Saturday, April 9, 2011
9:00 a.m.-5:30 p.m.
Social and Behavioral Sciences Gateway, Room 1517
Attendance is free, but registration with Patty Jones (email@example.com), preferably by April 1st, is appreciated.
9:00 Hans Halvorson (Princeton University): "Natural Structure on State Space"
Abstract: "Classical mechanics" is an umbrella term for several theories, including most notably Lagrangian and Hamiltonian mechanics. Are these the same two theories? According to the folklore, yes they are. According to philosophers Erik Curiel and Jill North, no they are not. But then Curiel and North render opposite judgments about which theory is more "fundamental" than the other. In this talk, we inject some precision into this discussion, in particular by explicating the notion of definable, or natural, structures within a category. As a side benefit, we defend Mac Lane's account of definability against a criticism of Hodges.

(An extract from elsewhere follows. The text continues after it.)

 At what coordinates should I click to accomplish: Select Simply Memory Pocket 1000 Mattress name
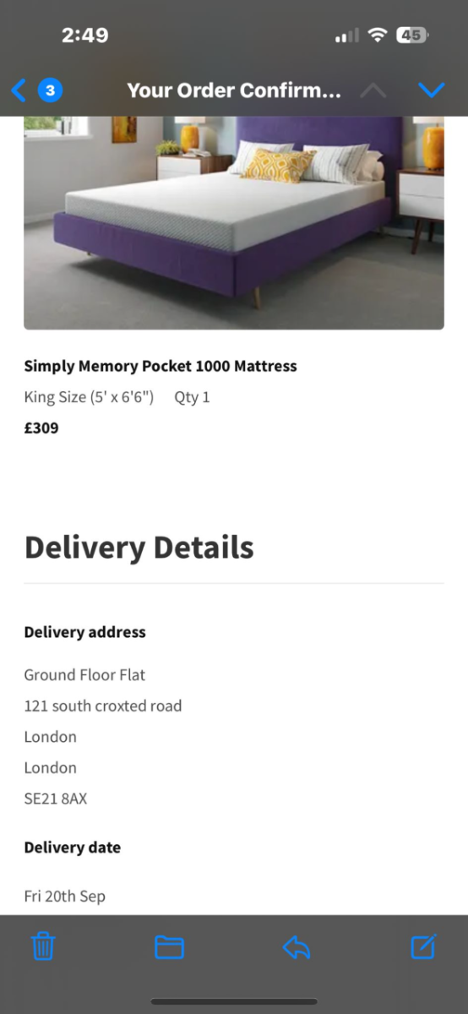click(x=161, y=366)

11:00 Jos Uffink (University of Utrecht): "Lanford's Theorem and the Emergence of Irreversibility"
Abstract: It has been a long-standing problem in the foundations of statistical physics how a description of irreversible macroscopic phenomena, such as presented by the Boltzmann equation, can be reconciled with an underlying time-reversal invariant theory, such as,for example, classical mechanics. One of the most prominent attempt to provide such a reconciliation is by means of Lanford's theorem (1975) which allegedly shows that the Boltzmann equation emerges naturally from the underlying classical mechanical equations of motion for hard spheres in an appropriate limit, and for a limited time range. This beautiful result, however, still seems to leave open the question of how exactly the irreversibility, or violation of time-reversal invariance, emerges in this theorem. In this talk, presenting joint work with Giovanni Valente, I will review the variety of answers on this question in the literature on Lanford's theorem, and hope to provide a judgment on their merits.

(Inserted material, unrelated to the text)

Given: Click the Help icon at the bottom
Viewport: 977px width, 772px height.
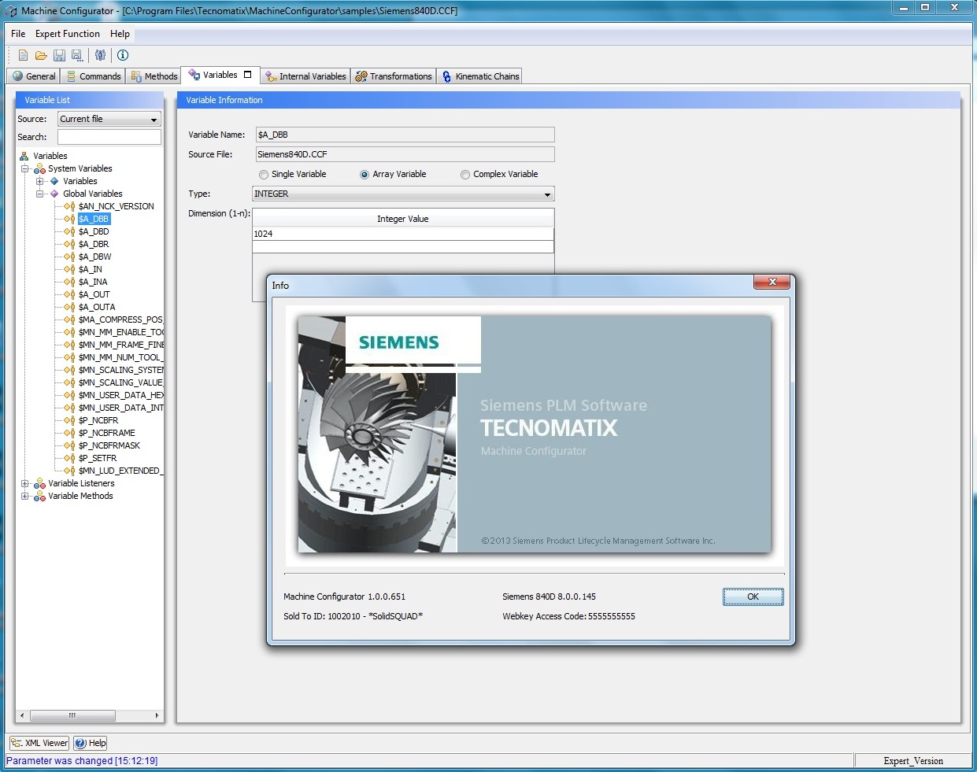Looking at the screenshot, I should [90, 743].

2:00 Miklós Rédei (London School of Economics): "How Local are Local Operations in Local Quantum Field Theory?"
Abstract: A notion called operational C*-separability of local C*-algebras (A(V1) and A(V2)) associated with spacelike separated spacetime regions V1 and V2 in a net of local observable algebras satisfying the standard axioms of local, algebraic relativistic quantum field theory is defined in terms of operations (completely positive unit preserving linear maps) on the local algebras A(V1) and A(V2). Operational C*- separability is interpreted as a "no-signaling" condition formulated for general operations, for which a straightforward no-signaling theorem is shown not to hold. By linking operational C*-separability of (A(V1), A(V2)) to the recently introduced operational C*-independence of (A(V1), A(V2)) it is shown that operational C*-separability typically holds for the pair (A(V1), A(V2)) if V1 and V2 are strictly spacelike separated double cone regions. The status in local, algebraic relativistic quantum field theory of a natural strengthening of operational C*-separability, i.e. operational W*-separability, is discussed and open problems about the relation of operational separability and operational independence are formulated.
4:00 Robert Geroch (University of Chicago): "Computation"
Abstract: The talk with deal with some aspect of computation -- perhaps how computational efficiency is affected by allowing programs that employ random-number generators, or by disallowing programs for which there is no formal proof that the program actually computes the given problem.